Vicente Verdú
Si escribo un nuevo libro será, muy probablemente sobre la decadencia. Es de lo que sé y voy sabiendo cada vez más, pero también de lo que más conviene a mis emociones y a mis curiosidades. Si algo emprende una carrera próspera, sea la bolsa o las ventas de Larsen, de Auster o de Muñoz Molina, dejan de interesarme por el solo hecho de que se va de mis gastadas manos. La novela -género que detesto en su convención- se aleja tanto de mi como yo la contemplo como un signo al que no deseo incorporarme, hoy menos que ayer. La vida es un compendio cerrado e imposible de recuperar etapas y prácticas pasadas. Yo amo y amaré el tenis, pero ya no puedo jugar ni siquiera dobles y sus golpes resuenan como un pasado muy feliz que, irremediablemente no volverá. Sonido de golpes como besos son hoy un género ajeno que contemplo alejado en la televisión. Somos, fuimos, nos revelamos, nos amamos y nos identificamos, más o menos, con una época que por fuerza se ha agusanado y a nadie interesa su condición. Nosotros mismos la contemplamos como un pretérito sin redención. Pretérito de arena que vuela fácilmente como en el Sahara o en Maspalomas, con el sol iluminando fieramente su desaparición. El tiempo pasa y nos lleva consigo cónsul embate pero no lo hace a la vez con todas las circunstancias que nos hicieron felices y vivaces. La trayectoria exige prescindir de objetos inservibles y pesados, rudimentarios y anacrónicos, cargados de una piel con escamas y excrecencias aburridas. De otra parte, aun intentando nadar, nos estancaríamos como feos bactracios en esas balsas donde al agua putrefacta se añaden plantas turbias como helechos o filamentos que disuaden los ojos.

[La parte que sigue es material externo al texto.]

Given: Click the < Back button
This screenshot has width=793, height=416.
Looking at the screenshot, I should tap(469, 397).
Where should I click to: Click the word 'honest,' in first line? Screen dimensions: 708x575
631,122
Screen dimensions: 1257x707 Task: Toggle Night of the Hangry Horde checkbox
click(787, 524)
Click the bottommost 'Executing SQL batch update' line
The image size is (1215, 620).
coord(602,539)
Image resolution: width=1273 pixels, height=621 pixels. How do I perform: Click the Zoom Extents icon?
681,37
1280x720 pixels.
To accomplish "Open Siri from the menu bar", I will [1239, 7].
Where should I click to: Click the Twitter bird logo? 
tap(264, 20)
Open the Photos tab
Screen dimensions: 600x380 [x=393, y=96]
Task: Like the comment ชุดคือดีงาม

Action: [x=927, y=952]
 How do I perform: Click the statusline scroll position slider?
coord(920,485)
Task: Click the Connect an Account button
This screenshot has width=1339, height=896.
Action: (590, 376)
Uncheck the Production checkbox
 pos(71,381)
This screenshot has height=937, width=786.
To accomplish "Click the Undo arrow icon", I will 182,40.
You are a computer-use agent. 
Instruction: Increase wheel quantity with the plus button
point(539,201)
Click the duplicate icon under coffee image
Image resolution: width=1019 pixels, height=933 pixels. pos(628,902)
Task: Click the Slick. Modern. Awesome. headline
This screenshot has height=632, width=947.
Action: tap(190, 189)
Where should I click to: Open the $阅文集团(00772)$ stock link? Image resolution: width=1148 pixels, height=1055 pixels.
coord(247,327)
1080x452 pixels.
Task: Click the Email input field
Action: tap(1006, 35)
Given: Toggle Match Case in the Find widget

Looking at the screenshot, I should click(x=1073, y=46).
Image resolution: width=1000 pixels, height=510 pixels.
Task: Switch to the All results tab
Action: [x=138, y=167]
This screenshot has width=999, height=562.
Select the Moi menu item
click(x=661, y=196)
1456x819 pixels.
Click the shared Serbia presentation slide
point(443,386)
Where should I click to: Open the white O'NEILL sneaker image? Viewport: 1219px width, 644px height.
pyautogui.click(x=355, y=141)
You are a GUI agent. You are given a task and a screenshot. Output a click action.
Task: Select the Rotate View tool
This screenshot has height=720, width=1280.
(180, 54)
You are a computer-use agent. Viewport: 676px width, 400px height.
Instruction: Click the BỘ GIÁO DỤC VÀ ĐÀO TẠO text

Un viejo estanque es el pasado donde antes, en vez de su pestilente agua turbia, había una pista de baile y resonaban las músicas de moda. También lucían sobre esa plataforma los cutis de las chicas que tanto nos atraían y que ahora sus vestidos de flores serían ropas de payasos escogidas en un guardarropía de alcanfor. Esta es pues una parte de la existencia de nosotros los mayores, demasiado mayores, para infiltrarnos en las redes, los bites, las it girls o en las rendijas que se hacen amenidades increíbles, sólo para nosotros que, a nuestro pesar, seguimos creyendo en el pecado y su transgresión.
La decadencia poseyó siempre un gran contenido romántico. Lo poseyó al menos hasta ahora. Pero no hay que mostrarse seguros. El pasado es hoy, ante todo, obsolescencia. No hay ya demasiada legitimidad para complacerse en la decadencia porque ni llegamos a oponer nuestros gustos al gusto de ahora ni conocemos a quienes van formando un mundo distinto ni nos hacemos cargo de cómo vivir en la actualidad.
¿La novedad? He aquí el término asesino. No estamos para celebrar las novedades que, por su naturaleza, nos parecen como poco estrafalarias y, al cabo, nos perjudican incluso el tracto intestinal. La novedad nos parece es ahora una pieza tan ligera como metabólicamente pesada y esta contradicción se resuelve en el hecho de que ni apreciamos en sus estamos preparados para apreciar la liviandad como para metabolizar su extrañeza. He aquí el asunto de mi próximo libro si es que logro librarme de la muerte antes de empezarlo o de llevarlo al final. La decadencia, en fin, ha dejado de tener aquel encanto decadente al estilo de las doradas películas que Burt Lancaster interpretaba con Visconti en su madurez fuera Condidencia o El gatopardo. Aquella decadencia daba pie a una obra de arte. Pero ahora, aún siendo tan pronunciadas como antes las pérdidas las trasformaciones, me falta la convicción poética para imbuirlas de toda razón. Pero ya se verá. Ahora prefiero pintar que escribir aunque advierto que mientras pinto voy escribiendo una historia de cine que pugna con el manifiesto de la muerte, antes de llegar.